The right to the city and public space, understood as a communal life territory, is increasingly at risk. The rising cost of housing, the emptying-out of social centres and police violence as a form of social control are just some of the symptoms of growing privatisation. Such circumstances bring to light more sharply the need for a common space built to encompass the interests, needs and desires of the communities that inhabit it.
Opposite the capitalist concept of the city as a financial centre or tourist park built for consumerism, Situated Voices 28 seeks to articulate the foundations, from collectiveness, to reformulate concepts of property and belonging in relation to public space. How can we impact the desired city model? How can we reclaim, defend, attain, conquer or confer the right to the city? Who remains outside of this right? Who are legitimised for its reclamation and who are not? Who do we exclude and which divides (social, economic, gender-based, racial, among others) hinder its application? From institutions, how can we facilitate a participatory city based on asylum, reciprocity and mutual recognition?
In looking for the answers to these questions, this encounter is set out as a space for sharing experiences, tools and neighbourhood actions which search for channels of collective transformation. A conversation-discussion takes place in Madrid’s Lavapiés neighbourhood, prompting, from specific lived experiences, attendees to reflect on the right to the city and the possibilities of intervening in and reappropriating urban spaces.

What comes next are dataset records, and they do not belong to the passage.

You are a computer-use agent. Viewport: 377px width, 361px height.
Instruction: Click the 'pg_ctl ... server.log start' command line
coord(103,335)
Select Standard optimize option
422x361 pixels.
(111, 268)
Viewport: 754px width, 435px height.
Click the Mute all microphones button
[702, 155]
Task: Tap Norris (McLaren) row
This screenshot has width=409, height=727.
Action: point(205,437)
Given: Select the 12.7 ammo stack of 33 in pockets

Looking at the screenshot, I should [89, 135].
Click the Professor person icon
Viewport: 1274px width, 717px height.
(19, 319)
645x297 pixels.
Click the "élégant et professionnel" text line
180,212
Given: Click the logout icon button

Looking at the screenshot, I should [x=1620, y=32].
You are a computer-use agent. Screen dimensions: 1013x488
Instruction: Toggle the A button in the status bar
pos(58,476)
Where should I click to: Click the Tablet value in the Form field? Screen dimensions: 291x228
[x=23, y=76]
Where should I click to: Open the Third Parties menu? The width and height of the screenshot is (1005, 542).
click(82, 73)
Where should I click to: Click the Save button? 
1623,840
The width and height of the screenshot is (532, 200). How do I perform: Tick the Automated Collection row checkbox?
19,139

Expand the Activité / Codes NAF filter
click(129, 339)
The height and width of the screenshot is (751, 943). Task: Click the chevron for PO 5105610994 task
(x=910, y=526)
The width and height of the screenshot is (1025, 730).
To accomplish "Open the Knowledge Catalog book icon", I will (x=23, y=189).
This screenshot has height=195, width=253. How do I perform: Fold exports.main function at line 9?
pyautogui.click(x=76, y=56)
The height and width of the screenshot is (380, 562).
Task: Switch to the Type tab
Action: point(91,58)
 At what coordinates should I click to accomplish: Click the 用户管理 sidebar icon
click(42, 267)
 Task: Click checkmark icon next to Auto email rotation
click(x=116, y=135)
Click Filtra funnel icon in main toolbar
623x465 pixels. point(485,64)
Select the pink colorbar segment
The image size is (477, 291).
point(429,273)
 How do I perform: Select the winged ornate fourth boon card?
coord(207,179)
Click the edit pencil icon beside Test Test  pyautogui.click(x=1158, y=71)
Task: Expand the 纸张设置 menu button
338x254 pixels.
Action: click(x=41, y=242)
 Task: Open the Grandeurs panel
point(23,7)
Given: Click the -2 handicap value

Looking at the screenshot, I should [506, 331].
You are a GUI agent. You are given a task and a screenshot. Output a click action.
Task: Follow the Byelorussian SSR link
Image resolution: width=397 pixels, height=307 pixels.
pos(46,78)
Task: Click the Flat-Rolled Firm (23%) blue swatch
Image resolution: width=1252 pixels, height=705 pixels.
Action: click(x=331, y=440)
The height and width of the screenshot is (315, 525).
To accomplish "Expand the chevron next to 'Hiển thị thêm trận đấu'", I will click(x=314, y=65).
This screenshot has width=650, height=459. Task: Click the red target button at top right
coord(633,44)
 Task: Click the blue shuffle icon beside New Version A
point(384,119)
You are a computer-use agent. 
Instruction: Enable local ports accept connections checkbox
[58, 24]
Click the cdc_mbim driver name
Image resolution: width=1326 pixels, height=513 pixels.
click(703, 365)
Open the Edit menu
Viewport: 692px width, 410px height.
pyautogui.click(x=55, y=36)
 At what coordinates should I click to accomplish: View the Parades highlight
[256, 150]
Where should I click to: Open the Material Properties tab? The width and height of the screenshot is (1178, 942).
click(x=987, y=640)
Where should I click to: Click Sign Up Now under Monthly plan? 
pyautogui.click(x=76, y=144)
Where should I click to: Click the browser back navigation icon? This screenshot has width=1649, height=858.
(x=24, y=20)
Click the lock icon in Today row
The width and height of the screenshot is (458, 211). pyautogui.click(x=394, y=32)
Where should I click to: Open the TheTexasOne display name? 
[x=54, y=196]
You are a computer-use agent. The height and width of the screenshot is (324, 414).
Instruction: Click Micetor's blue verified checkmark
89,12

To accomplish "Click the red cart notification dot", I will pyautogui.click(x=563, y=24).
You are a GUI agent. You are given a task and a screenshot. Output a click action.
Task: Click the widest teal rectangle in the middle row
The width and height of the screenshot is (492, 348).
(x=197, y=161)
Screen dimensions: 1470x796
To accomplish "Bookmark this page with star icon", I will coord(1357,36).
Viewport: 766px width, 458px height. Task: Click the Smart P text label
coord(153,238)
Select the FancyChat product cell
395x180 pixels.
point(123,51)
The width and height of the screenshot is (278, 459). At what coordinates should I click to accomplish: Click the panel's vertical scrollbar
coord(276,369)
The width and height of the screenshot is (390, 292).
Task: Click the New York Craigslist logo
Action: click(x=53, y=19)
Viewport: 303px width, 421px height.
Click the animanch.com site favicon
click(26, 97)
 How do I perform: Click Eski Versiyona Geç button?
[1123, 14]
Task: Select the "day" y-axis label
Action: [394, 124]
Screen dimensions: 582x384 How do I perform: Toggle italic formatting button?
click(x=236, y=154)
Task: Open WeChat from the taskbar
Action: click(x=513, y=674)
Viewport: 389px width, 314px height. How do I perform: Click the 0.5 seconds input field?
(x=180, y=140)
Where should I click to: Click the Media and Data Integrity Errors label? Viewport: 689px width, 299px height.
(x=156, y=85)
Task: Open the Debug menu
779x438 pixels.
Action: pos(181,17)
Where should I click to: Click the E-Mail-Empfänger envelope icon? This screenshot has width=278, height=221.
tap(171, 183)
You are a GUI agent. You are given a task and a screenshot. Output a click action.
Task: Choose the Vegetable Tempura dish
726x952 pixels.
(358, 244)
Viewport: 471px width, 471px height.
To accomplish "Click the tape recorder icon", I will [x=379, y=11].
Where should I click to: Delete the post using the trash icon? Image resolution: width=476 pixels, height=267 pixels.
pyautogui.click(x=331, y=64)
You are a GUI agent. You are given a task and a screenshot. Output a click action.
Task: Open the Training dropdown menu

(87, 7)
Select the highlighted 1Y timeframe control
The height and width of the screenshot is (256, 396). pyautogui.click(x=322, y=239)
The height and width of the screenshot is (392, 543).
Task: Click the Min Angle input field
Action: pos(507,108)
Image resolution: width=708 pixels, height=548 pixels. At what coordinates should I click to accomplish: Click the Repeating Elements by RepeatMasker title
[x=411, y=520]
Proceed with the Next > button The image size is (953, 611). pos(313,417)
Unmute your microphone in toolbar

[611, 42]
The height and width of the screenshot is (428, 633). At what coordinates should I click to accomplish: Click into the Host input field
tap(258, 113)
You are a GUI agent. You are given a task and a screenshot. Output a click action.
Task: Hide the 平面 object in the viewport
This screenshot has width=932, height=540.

This activity offers a children’s play centre organised by the collectives Esta es una plaza (This Is a Square) and Banco de Alimentos del Barrio (The Neighbourhood Food Bank) to facilitate work and childcare. Click on this link and fill out the form to sign up.
Mercedes Arce “Chiqui” is a librarian and a co-founder and current chairperson of Parque Sí Chamberí (Park for Me, Chamberí), a neighbourhood association which works to defend, advocate, promote and develop green areas and recreation in Madrid’s Chamberí neighbourhood. She also participated in making the documentary De interés general. Un barrio por un parque (Common Good. A Neighbourhood for a Park, 2021), by Miguel Ángel Sánchez Sebastián.
Jose Luis Fdez. Casadevante “Kois” is a sociologist, international food sovereignty expert at the International University of Andalusia (UNIA) and a member of the Garúa cooperative. He is also a neighbourhood activist, and is currently involved in promoting urban agriculture projects as the head of Huertos Urbanos (Urban Allotments) at the Regional Federation of Neighbourhood Associations of Madrid (FRAVM). Furthermore, he writes the blog Raíces en el asfalto (Roots on the Pavement)
Dolores Galindo Fontán is a journalist and researcher of social and cultural anthropology. She is the chairperson of Dragones de Lavapiés, a football club whose mission is to weave, through sporting values and competition, ties of solidarity, respect and community, advocating dialogue between people from more than fifty different countries.
Sara Porras Sánchez is a professor of Sociology at the Complutense University of Madrid. She works as a researcher on different research projects in the Community of Madrid, analysing urban processes and conflicts and the importance of socio-community networks in the configuration of neighbourhoods and in creating social space.
Eduardo Ramis is an anthropologist and a member of the Pasillo Verde Imperial Neighbourhood Association, one of the member collectives in the platform #YoDefiendoEsteÁrbol (#IDefendThisTree), which came into being to protect trees and green areas under threat from the project to expand Metro de Madrid’s Line 11 in five areas of the city (Arganzuela, Carabanchel, Moratalaz, Puente de Vallecas and Retiro).